Returning to Work Safety and Legally

A recent study by The Conference Board shows that 31% of employees are not comfortable returning to work and 39% are only moderately comfortable. So how can employers ensure that they address employee concerns as they create guidelines for returning to the office while also ensuring those guidelines are compliant with state and federal regulations? 

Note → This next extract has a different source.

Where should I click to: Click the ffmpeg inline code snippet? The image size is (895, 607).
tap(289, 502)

The Canadian Centre for Occupational Health and Safety created a Hierarchy of Controls that addresses five focus areas designed to help control the spread of Covid-19 as organizations return to the office, ordering protocols from most effective to least effective at containing the spread of the virus. 

 

The Biden Administration had hoped to have 70% of Americans vaccinated by July 4th, however, that number has fallen far short at just 47.9%. Alabama is ranked 50th among the states plus D.C. with only 32.7% of the population fully vaccinated. Given the hesitation with getting vaccinated, it has led to a lot of questions from employers on how they can encourage employees to get the vaccination, how they can verify vaccination status, and whether or not they can mandate it. 

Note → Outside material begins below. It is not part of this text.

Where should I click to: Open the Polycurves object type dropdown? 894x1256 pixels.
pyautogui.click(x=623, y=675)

  • Can I mandate that employees get the Covid-19 vaccination? Yes, employers can opt to mandate vaccination. However, employers have to provide for ADA and religious accommodations. 
  • Can I require employees to show proof of vaccination? Yes, employers can require proof of vaccination. If you maintain a copy of proof of vaccination, make sure the documentation is maintained in the employee’s medical file and not their personnel file. If an employee loses their vaccination card, they can request proof of vaccination from the provider or by contacting the Alabama Health Department who maintains a vaccination database. 
  • Can I ask an employee why they are not vaccinated? Yes, however, I advise against it. Doing so could open you up to discrimination liability under ADA, ADEA, GINA, and Title VII. 
  • Can I create a separate mask requirement for employees who are vaccinated versus employees who are not? Yes, you can have mask requirements based on vaccination status, as well as other classifications that may make sense for your organization such as work location or department. However, creating your mask policy should include a statement that employees cannot question or confront employees who are/are not vaccinated and concerns regarding the wearing of masks should be directed to management/HR, not directly to the employee. Also, keep in mind that persons who have received their second dose of the vaccine are not considered fully vaccinated until at least two weeks after receiving the final dose. Vaccinated individuals can still contract Covid-19, however, their symptoms should be much milder and they can still pass Covid to others. 

The key to easing employee concerns over returning to the office is to communicate. Be sure that employees are aware of the return-to-work policy implemented, and are able to ask questions, present concerns, and provide feedback or suggestions. Ensure that they know what steps and actions you have taken in the Hierarchy of Controls to help protect them. If you’ve inspected the ventilation system or had it cleaned, tell them. If you have added sanitizer stations or replaced bathroom fixtures with sensor-activated fixtures, tell them. You can create all of the possible controls and make all of the possible improvements to help protect your employees, but it will not ease their minds if they have no idea that you did it. 

As you prepare to return to work, what controls and policies are you considering?